Oskar Freysinger, conseiller d’Etat, conseiller national (UDC/VS)

«Qui pratique le djihad n’est plus suisse»

Oskar Freysinger, conseiller d’Etat, conseiller national (UDC/VS).
Oskar Freysinger, conseiller d’Etat, conseiller national (UDC/VS). (Photo: Keystone)

«Si on veut garantir les libertés publiques, on est obligé de renforcer la sécurité. En ne garantissant pas la sécurité des gens, on ne garantit plus leurs autres droits. Pour y parvenir, il faut parfois limiter certaines libertés, de manière sectorielle, renforcer le contrôle et la présence policière. Le syndrome des fiches continue d’empoisonner le débat. L’Etat de droit se prive lui-même d’une partie de son système immunitaire. La nouvelle loi sur le renseignement devrait corriger en partie cette situation. Il faudrait aussi renégocier Schengen. Son seul point positif c’est sa banque de données, mais l’absence de contrôles aux frontières équivaut à un blanc-seing pour toutes les mafias. On peut imaginer de garder la banque de données, tout en permettant à chacun de récupérer la maîtrise de ses frontières.

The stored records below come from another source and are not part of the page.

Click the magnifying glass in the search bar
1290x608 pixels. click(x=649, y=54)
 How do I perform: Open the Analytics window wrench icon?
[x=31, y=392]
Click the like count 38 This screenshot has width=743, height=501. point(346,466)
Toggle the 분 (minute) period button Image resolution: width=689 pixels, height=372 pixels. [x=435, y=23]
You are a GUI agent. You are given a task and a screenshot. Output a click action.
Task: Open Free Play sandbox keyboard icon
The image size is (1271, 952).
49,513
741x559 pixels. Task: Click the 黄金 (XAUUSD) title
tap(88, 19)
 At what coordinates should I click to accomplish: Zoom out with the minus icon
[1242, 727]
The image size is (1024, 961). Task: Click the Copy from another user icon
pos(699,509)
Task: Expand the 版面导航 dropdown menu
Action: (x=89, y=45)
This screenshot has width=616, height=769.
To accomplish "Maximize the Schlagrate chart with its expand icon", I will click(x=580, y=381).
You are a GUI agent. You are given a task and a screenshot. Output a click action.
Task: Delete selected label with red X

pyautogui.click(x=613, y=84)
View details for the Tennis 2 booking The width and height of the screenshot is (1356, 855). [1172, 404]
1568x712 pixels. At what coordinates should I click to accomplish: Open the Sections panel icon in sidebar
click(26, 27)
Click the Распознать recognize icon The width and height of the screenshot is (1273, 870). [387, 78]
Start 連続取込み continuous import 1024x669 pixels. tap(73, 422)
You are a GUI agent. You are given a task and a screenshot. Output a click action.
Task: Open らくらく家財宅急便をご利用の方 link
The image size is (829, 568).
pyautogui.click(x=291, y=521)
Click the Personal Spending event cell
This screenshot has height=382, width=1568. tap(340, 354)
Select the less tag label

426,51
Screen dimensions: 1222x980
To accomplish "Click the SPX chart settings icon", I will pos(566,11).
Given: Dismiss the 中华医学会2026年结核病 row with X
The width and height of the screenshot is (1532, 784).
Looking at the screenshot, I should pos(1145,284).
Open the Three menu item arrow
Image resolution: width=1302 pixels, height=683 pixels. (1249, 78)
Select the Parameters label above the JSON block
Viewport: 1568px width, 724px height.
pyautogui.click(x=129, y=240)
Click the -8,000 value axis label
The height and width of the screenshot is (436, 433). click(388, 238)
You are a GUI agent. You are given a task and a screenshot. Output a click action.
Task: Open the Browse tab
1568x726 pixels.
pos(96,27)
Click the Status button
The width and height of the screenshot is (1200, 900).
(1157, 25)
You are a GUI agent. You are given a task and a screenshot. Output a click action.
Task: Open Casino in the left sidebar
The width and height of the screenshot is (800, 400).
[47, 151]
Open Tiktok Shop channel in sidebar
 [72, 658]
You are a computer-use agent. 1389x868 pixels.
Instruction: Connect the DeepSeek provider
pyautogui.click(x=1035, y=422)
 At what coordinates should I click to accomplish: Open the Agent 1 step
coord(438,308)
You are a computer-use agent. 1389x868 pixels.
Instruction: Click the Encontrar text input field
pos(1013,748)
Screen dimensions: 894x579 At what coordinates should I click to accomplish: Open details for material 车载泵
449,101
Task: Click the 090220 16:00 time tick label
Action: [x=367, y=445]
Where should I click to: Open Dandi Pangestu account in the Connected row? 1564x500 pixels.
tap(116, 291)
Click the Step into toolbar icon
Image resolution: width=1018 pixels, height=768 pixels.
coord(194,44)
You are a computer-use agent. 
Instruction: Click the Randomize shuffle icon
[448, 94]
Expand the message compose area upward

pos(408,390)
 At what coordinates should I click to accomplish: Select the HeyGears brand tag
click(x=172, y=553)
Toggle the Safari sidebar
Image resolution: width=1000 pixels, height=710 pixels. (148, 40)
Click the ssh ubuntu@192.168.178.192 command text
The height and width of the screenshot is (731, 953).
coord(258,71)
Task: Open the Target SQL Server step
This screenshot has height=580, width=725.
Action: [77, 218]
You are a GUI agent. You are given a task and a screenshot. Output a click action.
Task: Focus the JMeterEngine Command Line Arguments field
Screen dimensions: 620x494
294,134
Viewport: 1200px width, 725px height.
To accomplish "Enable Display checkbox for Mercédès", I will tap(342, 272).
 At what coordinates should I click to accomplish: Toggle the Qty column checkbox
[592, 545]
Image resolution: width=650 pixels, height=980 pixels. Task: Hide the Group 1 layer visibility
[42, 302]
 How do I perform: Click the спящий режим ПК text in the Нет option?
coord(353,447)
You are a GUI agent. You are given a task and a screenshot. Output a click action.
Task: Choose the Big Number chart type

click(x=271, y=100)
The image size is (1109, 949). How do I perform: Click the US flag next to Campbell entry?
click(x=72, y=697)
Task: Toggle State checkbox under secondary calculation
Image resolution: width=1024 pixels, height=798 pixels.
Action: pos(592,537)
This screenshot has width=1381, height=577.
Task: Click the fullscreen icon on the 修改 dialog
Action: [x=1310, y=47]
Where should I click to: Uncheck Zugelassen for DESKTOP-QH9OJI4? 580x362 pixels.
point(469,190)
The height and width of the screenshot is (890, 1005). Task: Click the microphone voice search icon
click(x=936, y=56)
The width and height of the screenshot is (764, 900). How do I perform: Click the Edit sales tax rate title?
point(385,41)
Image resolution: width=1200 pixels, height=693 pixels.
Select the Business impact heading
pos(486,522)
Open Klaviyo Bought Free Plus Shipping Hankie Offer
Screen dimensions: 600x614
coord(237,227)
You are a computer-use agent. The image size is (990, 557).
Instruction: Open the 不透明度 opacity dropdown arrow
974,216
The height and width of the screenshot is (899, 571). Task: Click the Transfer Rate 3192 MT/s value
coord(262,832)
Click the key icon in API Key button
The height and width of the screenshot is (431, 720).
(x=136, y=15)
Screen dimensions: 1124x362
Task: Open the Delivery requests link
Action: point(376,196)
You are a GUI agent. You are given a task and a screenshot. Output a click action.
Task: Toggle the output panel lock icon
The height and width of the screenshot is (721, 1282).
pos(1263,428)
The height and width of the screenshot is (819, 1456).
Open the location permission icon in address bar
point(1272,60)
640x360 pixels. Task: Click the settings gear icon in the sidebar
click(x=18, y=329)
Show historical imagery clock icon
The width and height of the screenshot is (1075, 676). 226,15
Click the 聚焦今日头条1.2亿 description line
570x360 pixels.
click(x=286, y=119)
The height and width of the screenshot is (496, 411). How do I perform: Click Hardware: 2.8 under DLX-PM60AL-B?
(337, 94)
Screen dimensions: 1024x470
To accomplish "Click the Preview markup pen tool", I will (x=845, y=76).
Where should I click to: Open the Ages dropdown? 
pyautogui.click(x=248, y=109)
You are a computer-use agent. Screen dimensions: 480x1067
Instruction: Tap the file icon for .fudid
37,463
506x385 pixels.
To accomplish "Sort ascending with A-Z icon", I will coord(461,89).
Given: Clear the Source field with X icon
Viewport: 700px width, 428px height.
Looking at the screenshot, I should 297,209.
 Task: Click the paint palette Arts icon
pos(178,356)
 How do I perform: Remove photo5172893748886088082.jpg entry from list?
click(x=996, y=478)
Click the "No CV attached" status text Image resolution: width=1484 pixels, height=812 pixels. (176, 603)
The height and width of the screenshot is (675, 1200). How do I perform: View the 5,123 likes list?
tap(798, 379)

La législation actuelle par ailleurs suffit pour déchoir de sa nationalité un djihadiste avéré: manque juste la volonté politique. Etre Suisse, cela ne veut pas dire habiter en Suisse, cela veut dire partager une conception du vivre ensemble, des droits humains. Quelqu’un qui pratiquerait le djihad pour moi n’est plus suisse. Je suis opposé en revanche à un rétablissement de la peine de mort, je suis contre la loi du talion, qu’on retrouve d’ailleurs dans la charia. Si je combats la charia, ce n’est pas pour rétablir chez nous cet élément essentiel de la loi du talion qu’est la peine de mort.»